Колени выше головы, зато с дочкой на одном уровне. Неудобно, но терпимо.
– Ну, маленькая проказница, и что это был за демарш?
– Какой такой демаш? – Ксюха поднимает на меня удивленные васильковые глазенки. Делает вид, что не понимает о чем речь.
– Зачем фрикадельку Лике подкинула?
– Илина Федоловна говолит, мясо надо есть, – медленно и поучительно. И ни грамма раскаяния на лице.
За кряхтением в кулак сдерживаю смех.
С дочкой не поспоришь, а с Ириной Федоровной тем более. Ирина Федоровна – наша домработница. Добрая спокойная женщина, которая два раза в неделю убирает дом, готовит еду, но при этом остается тихой и незаметной. Ксюха ее любит.
– Лика расстроилась из–за блузки.
– У нее их полный шкаф, – это тоже похоже на слова Ирины Федоровны.
– И все равно портить чужие вещи нехорошо. Тебе бы понравилось, если бы кто–то порвал твою любимую книжку или нарисовал на ней какую–нибудь каляку–маляку?
– Нет, – подумав, дочь мотнула головой. Отложила карандаш в сторону, сложила ручки на коленях. – Я больше не буду, – добавила тихо, опустив голову.
– Я рад, что мы поняли друг друга, котенок, – с любовью глажу белокурую красавицу. Чем старше становится дочка, тем больше походит на свою мать, Тасю. Тоже блондинка с шелковыми волосами, яркими синими глазами, и даже характер иногда проявляется Таськин.
А вообще Ксюха – прелестный ангелочек. Стоит взглянуть на нее, и в груди разливается тепло, гордость и умиление. Моя дочь. Моя кровиночка. Моя отрада.
Взгляд падает на наручные часы. Время.
– Мне нужно уехать, Ксю, дела.
– Можно с тобой? – дочь поднимает на меня васильковые глаза, полные надежды.
– Я бы с радостью взял тебя с собой, Ксюнь, но я еду работать. Там маленьким девочкам делать нечего.
Хрупкие плечики поднимаются и со вздохом опускаются.
– Но Лика остается дома, можете поиграть вместе. Я приеду, к вам присоединюсь.
– Не хочу с ней иглать. Мне с ней неинтелесно.
– Но раньше же она тебе нравилась?
– Ланьше она была длугая, а потом стала злой.
– Наверное, ее заколдовала злая колдунья. Нужно найти способ, как ее расколдовать, – снижаю голос до заговорщической интонации.
– Как? – шепотом спрашивает малышка, заинтересовавшись.
– Помнишь, в сказках всегда добро побеждает зло? – кивает. – Надо быть с Ликой доброй, и она обязательно расколдуется.
– Ладно, я поплобую.
Ксюха залезает мне на колени, обнимает за шею крепко–крепко. Пахнет от нее ее особенным детским запахом – смесь ванили, молока и сдобной выпечки. Так бы и съел.
– Пап, – кнопка встревожено в лицо мне смотрит, – а вдлуг тебя тоже кто–нибудь заколдует?
– Меня?
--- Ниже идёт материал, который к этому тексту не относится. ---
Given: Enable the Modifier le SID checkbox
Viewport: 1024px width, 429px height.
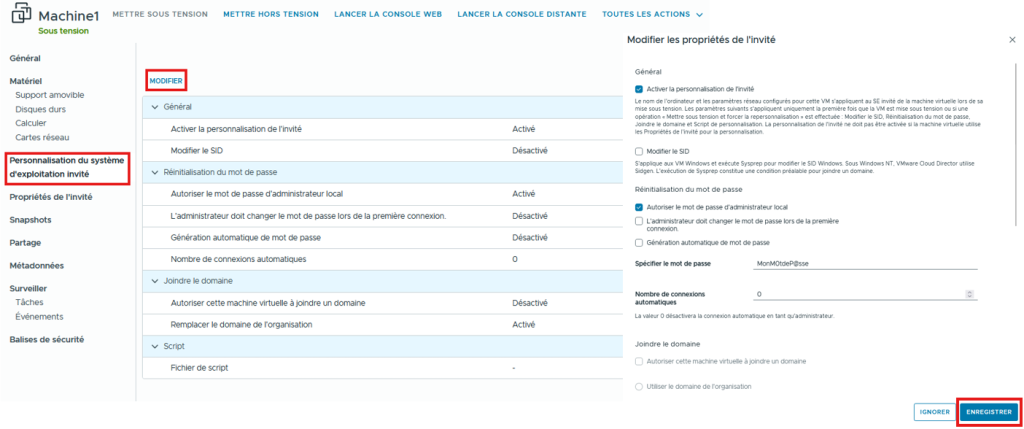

Да кто посмеет? Ты посмотри какой я большой и страшный, – выпячиваю грудь колесом и руки напрягаю, показывая бицепсы, – все колдуны испугаются и разбегутся в разные стороны.
– Ты не стлашный. Ты добрый и очень–очень класивый!
– И ты у меня тоже очень–очень красивая. Я тебя очень сильно люблю.
– И я тебя люблю, папочка, – сжимает шею со всей силы.
– Задушишь, – смеюсь, наслаждаясь близостью с дочкой. – Отпускай, а то опоздаю на работу. До вечера, моя принцесса.
Точно надо отпуск брать. Так бы остаться с Ксюшкой дома, поиграть вдоволь, повеселиться, глядишь и с Ликой бы у них контакт наладился.
Но я обещал. Тем более дело закончено.
Спускаюсь вниз.
Лика листает папку. Фото девушки лежит отдельно.
– Красивая у тебя работа, – ревниво тыкает пальцем в лицо Тины.
– Это – работа. Не ищи проблему там, где ее нет, лучше следи за дочкой. Я уехал, – забираю папку.
В машине кидаю ее на сиденье рядом. Мультифора с фотографией Шелест выскальзывает на пол.